Myfanwy RowlandsMyfanwy attended Loyola Marymount University in Los Angeles for two years before transferring to the University of California at Berkeley, where she is currently completing dual degrees in Marine Science and Conservation and Resource Studies. She is interested in finding common ground between the disciplines of biology, marine conservation, and political ecology. While in her third year of college, she studied abroad in French Polynesia and completed an individual research project examining assemblages of foraminifera in fouling communities. This past fall, she traveled to Papua New Guinea where she conducted coral reef conservation and management research with the Wildlife Conservation Society.
Myfanwy’s main enthusiasm outside of marine biology has been photography. She is very much enjoying teaching a Conservation Photography course at UC Berkeley this semester. She hopes to use her photography to bear witness to the marine conservation issues and ocean crises she encounters during her scholarship travels.
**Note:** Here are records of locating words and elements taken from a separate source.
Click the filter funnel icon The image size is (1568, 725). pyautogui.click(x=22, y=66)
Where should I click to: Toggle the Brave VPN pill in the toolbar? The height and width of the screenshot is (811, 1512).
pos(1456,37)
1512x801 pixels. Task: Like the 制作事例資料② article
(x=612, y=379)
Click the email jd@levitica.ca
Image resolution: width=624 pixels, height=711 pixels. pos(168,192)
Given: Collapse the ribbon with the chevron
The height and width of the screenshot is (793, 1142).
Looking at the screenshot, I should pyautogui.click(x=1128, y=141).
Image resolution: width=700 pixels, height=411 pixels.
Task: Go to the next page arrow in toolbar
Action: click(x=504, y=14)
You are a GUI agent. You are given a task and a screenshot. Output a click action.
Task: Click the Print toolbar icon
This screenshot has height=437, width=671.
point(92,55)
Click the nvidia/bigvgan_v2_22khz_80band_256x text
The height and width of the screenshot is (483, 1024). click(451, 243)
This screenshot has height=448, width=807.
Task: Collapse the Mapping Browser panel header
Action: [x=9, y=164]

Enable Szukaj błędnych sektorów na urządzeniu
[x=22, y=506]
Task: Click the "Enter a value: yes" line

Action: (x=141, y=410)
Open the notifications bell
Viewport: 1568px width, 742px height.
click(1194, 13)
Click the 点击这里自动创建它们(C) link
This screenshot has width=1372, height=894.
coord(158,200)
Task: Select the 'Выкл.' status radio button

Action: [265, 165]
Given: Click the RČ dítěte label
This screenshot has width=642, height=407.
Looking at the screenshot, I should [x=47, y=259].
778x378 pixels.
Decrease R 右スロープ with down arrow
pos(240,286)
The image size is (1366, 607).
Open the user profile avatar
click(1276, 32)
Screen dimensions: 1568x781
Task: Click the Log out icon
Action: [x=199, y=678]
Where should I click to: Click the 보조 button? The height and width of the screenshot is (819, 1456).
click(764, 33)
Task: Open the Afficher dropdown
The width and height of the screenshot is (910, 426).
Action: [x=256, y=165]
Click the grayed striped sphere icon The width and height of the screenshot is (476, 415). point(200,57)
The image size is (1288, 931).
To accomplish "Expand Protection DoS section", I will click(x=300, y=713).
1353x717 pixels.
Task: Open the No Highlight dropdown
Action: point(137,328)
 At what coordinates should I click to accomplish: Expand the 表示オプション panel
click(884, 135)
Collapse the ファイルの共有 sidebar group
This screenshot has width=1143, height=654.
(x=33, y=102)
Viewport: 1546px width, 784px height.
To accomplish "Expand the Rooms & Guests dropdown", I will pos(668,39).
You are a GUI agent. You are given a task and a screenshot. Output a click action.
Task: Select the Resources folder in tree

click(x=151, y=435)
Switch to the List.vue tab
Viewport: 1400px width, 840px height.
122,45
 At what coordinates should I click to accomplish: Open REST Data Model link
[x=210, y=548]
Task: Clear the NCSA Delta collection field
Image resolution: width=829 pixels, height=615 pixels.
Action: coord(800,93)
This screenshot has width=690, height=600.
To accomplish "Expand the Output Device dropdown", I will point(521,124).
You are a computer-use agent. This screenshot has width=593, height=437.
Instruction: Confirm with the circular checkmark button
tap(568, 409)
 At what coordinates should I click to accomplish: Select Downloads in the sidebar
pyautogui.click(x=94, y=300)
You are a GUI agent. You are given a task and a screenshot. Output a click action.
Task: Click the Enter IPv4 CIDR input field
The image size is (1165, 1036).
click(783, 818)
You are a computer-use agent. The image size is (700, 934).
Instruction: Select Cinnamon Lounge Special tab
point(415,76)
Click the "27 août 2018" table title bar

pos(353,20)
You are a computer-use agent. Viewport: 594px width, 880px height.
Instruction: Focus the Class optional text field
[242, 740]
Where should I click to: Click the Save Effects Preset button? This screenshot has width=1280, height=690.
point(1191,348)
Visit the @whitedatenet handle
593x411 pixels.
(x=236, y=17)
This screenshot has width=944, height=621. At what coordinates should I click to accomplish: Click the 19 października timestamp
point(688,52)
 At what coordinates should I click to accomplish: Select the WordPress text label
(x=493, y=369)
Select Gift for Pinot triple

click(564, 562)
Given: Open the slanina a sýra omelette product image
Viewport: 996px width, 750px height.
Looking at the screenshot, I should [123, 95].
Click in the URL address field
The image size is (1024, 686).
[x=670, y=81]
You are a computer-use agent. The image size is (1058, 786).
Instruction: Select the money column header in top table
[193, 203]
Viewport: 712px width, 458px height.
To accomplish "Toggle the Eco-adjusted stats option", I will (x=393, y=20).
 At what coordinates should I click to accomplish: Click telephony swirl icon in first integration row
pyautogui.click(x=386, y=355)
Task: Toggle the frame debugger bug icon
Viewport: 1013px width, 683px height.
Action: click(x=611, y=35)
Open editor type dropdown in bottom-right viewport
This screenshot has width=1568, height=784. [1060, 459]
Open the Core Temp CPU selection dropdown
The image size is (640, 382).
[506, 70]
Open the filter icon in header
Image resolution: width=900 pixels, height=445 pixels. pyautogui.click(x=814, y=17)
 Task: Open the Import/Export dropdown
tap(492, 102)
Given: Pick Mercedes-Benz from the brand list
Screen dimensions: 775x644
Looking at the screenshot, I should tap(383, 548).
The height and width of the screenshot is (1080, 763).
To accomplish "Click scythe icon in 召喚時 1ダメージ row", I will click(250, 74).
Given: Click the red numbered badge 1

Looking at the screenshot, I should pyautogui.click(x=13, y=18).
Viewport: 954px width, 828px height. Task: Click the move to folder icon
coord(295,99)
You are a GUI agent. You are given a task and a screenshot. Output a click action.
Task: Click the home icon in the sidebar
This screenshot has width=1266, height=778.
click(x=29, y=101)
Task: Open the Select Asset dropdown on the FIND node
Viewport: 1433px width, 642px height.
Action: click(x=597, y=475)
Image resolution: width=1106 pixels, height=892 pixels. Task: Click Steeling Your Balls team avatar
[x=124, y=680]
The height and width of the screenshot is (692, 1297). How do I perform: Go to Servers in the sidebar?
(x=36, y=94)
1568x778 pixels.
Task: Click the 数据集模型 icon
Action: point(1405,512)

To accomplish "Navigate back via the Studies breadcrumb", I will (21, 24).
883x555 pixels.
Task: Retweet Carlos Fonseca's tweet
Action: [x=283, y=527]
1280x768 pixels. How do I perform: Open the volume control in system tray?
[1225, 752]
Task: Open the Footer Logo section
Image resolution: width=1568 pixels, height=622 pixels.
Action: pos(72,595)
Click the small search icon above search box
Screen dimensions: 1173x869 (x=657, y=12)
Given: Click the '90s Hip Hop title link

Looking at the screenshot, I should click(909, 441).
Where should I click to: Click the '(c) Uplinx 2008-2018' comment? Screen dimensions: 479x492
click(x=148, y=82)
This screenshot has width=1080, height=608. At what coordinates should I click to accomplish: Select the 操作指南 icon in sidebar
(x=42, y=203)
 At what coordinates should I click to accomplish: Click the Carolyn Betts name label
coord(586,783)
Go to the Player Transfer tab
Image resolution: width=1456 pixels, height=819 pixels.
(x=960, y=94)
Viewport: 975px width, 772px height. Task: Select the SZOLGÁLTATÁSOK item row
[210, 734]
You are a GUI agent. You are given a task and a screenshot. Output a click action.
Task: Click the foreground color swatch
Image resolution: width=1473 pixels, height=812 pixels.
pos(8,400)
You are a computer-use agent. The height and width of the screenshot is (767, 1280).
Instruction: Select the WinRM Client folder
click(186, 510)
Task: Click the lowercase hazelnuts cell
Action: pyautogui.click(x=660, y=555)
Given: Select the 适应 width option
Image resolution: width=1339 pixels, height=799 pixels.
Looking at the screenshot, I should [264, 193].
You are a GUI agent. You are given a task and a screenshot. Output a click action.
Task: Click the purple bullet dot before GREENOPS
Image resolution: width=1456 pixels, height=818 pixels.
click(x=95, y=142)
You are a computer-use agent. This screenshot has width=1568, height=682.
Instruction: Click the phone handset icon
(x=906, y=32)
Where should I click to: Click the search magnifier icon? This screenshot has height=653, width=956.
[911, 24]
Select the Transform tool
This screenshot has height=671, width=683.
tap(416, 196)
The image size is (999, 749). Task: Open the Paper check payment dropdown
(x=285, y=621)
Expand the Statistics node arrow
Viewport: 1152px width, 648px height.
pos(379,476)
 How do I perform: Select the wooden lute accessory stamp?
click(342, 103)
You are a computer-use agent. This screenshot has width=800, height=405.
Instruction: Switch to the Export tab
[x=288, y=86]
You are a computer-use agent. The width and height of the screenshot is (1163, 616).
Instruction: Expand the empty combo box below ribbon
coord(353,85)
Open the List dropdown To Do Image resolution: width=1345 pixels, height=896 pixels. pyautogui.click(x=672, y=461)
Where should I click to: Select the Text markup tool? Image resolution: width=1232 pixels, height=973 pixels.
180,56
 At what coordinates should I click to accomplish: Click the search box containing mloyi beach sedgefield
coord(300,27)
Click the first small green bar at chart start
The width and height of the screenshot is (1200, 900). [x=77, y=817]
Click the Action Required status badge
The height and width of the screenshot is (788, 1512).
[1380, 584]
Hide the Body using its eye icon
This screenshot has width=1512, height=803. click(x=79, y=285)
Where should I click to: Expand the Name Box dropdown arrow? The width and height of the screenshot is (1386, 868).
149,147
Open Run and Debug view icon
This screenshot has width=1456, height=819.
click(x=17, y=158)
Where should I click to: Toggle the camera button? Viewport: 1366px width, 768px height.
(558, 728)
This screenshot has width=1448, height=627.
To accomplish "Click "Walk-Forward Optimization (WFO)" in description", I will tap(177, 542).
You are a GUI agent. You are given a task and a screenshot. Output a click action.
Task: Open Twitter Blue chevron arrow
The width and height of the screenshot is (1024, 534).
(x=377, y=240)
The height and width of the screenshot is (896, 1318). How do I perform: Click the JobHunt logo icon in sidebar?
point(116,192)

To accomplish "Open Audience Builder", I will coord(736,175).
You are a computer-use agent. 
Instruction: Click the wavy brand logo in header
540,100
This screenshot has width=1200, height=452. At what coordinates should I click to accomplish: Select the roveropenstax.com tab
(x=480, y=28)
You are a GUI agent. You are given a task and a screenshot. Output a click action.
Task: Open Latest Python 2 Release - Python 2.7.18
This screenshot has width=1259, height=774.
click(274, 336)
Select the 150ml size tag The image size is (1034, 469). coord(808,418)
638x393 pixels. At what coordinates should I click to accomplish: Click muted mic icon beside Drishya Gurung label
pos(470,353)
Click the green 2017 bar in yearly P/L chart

Although Myfanwy found her focus on the marine sciences early and has followed that path unwaveringly, she believes strongly that life is about achieving a balance of passions, and is constantly trying to find ways to juggle her many interests: music and songwriting, theatrical lighting and sound, volunteering, teaching, almost every kind of exercise, and yes, knot-tying. “As the essential shared natural resource, the ocean should be the gathering point for all countries and cultures. The Rolex Scholarship will help me discover what it is to play an active, significant role in marine conservation, by placing me side-by-side as an eager apprentice with those who are already making a difference.”